On Wednesday, the Czech Republic announced that Covid passes would no longer be required for entry to restaurants and other venues starting next week. Sweden and Switzerland joined the trend on Thursday, with Swedish Prime Minister Magdalena Andersson announcing it was “time to open up Sweden again.”

“While the pandemic is not over, it has entered an entirely new phase,” she said at a news conference.

Andersson said that starting Feb. 9, restaurants would no longer be subject to rules about capacity, social distancing or hours. Vaccination and masking requirements on public transportation will be eliminated, as will guidance to limit social contact.

Andersson urged employers who have staff working from home to “plan for a gradual return to the workplace.”

People visit one of Stockholm’s busiest shopping streets on Feb. 4, 2022.Jonathan Nackstrand / AFP – Getty Images

Karin Tegmark Wisell, head of the Swedish Health Agency, said the decision was not tied to any measurement of “herd immunity.”

“Herd immunity is a difficult concept and various people put different interpretations into that concept,” Wisell said. “But if you look to society, how well can society protect itself from disease, we have reached a point where we have a situation where we believe society can manage the situation with the high level of immunity that we now have.”

‘The endemic phase can begin’

In Switzerland, meanwhile, officials on Thursday announced the end of a work-from-home order and of a requirement to quarantine after exposure to the virus.

“The government has noted a positive development in the hospitals — despite record-high infection figures, there has been no overloading and the occupancy of intensive care units has decreased further,” the Swiss government said in a statement.

“There are increasing signs that the acute crisis will soon be over and the endemic phase can begin,” it added.

Protesters wearing masks depicting syringes hold a Swiss flag during a rally against measures to tackle the spread of Covid-19 in Lausanne, Switzerland, on Oct. 16, 2021. Fabrice Coffrini / AFP via Getty Images file

A virus can be considered endemic when it reaches a level of circulation that is fairly low, stable and predictable.
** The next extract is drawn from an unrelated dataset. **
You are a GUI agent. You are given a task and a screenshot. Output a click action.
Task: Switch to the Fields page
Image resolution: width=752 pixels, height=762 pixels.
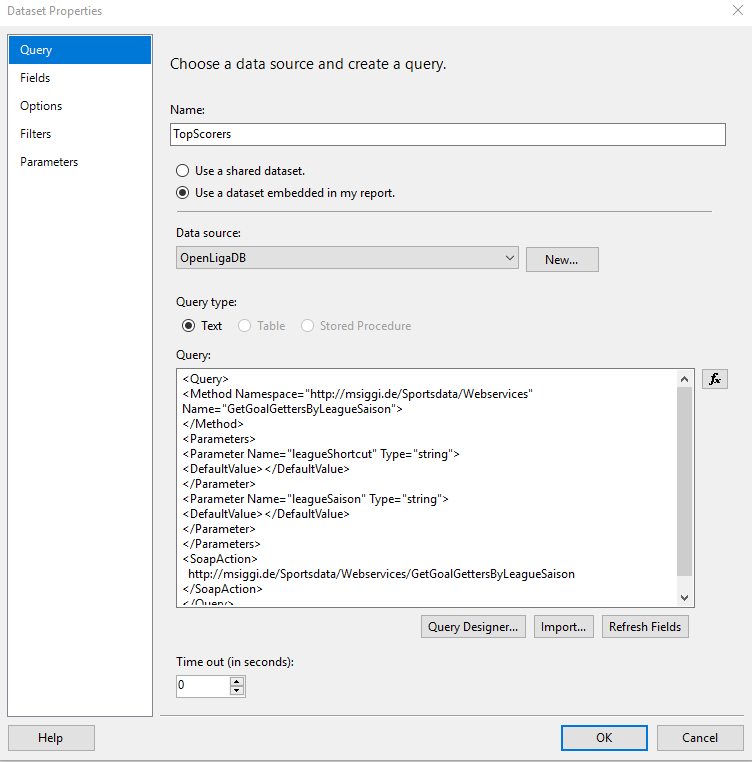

But Danny Altmann, an immunologist at Imperial College London, said a transition from pandemic to endemic is not necessarily cause for celebration.

“The word ‘endemic’ is [being] used as a good word to mean it’s all over,” he said. “For me, endemic is the word I use for HIV and malaria. Endemic is a terrible word.”

As to the current lifting of restrictions in Europe, Altmann said, only time will tell whether that proves to be wise.

“How that will play out and whether that will be foolhardy or not is kind of in the hands of the biology, isn’t it?” he said.

U.S. leaders offer a different message

Public health leaders in the U.S. are advising a more cautious approach relative to many of their European counterparts, saying it’s too soon to abandon precautions like masking.

Dr. Rochelle Walensky, director of the Centers for Disease Control and Prevention, pointed to hospitalization rates as an important metric to watch.

“Our hospitalization rates are still quite high and certainly having hospital capacity challenges in many parts of the country still,” she said during a White House Covid-19 Task Force briefing on Wednesday. “We really do have to look to our hospitalization rates and our death rates when it is time to lift some of these mitigation efforts.”

Dr. Anthony Fauci, the White House’s chief medical adviser, said experts still don’t know when Covid will cease to affect people’s daily lives in the U.S., since that depends on reaching a higher level of population immunity. As of Friday, just under 64 percent of people in the U.S. were fully vaccinated.

Fauci said he hopes the country will reach that point “sooner rather than later,” and added that he believes the U.S. is “now going in the right direction.”